30 June 2011


This is also from my old blog.  Muir is still a place of worship for me.

Headed over to Muir Woods to get a long run in (6 miles! Can I get some love, please?!?) and say goodbye to the trees before I left for my adventure. Hard to explain how much this place means to me. For most of 2008 things were not so great for me - so difficult I even told my parents about it! I even called Canada!! My health was at its worst point ever and the doctors were out of options, advising me to swallow a ton of pain meds (I didn't) and just let it "run its course" (it has, and thankfully it chose the better path to take). Being told to let my illness "run its course" brought on an awful mix of emotions, as many people do not survive an illness like mine. I was far away from true friends and family and after being overseas for years I didn't know where I stood in their lives, I was still adjusting to being back in America, and the people I had out here who should have supported me were either unable or unwilling to do so. Other issues in my personal life paled in comparison to my health, but didn't make matters any easier. Somehow, when I really seriously needed a little space of my own to unravel in, the Universe sent me to Muir and it immediately became my place of healing and refuge. I have hiked, ran, and cried my way through some of these trails so often I feel like I could get through them blindfolded. Many of the rangers here greet me by name.

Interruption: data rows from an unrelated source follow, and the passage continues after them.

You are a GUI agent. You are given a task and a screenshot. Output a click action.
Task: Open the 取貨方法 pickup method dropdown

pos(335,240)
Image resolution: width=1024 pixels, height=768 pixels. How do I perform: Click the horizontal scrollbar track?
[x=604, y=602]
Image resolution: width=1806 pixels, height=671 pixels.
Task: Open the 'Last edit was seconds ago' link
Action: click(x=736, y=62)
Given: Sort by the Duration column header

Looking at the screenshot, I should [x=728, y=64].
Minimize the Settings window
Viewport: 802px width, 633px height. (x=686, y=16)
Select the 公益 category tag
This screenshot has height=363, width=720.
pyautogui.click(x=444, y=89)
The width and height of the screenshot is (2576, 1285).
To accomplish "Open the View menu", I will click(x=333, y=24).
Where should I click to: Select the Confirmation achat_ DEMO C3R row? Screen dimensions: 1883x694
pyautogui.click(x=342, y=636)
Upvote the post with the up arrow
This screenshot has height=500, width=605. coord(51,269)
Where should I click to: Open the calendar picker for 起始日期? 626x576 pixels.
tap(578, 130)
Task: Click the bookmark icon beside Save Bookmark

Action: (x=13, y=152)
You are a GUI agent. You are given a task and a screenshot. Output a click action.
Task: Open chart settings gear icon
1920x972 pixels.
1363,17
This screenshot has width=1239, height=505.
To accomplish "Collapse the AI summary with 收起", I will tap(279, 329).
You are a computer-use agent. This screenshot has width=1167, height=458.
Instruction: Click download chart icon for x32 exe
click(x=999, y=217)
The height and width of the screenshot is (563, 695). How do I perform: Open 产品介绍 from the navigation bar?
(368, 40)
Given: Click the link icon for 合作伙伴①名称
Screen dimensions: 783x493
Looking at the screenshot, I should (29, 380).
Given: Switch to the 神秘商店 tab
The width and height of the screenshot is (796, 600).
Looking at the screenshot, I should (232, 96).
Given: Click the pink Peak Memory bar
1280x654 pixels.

While I wouldn't say I've met too many quality people here, the ones I met on these trails were awesome. One particularly rough afternoon I wandered for hours, and when I was convinced I was deep enough into the woods that I wouldn't see another person, I sat down next to a beautiful redwood that had to be hundreds of years old and I just let loose and cried and cried and cried. All of a sudden there was a woman, maybe in her upper 50s, low 60s, and she just sat down next to me. Never said a word, just sat with me while I cried. Having her unspoken permission to cry was exactly what I needed, and I let shit out that day that would probably still be buried deep inside if she hadn't shown up. When I was finally all cried out, she just handed me a tissue and got up and wandered down the trail, and I thought, ""I've been blowing my nose on my sleeves for hours and you've had tissues this whole time?!? WTF, lady?!?"My time in SF is coming to an end - for the time being, at least. It's such a big world and the time has come for me to get out there and experience a little more of it. I hope wherever I end up I'm blessed enough to find a place that will nurture me and keep me safe in my darkest hours, just like these trees did. I will miss these woods more than any person I've met here. I hope all you guys are lucky enough to have your own Muir, too, and I hope you visit it often.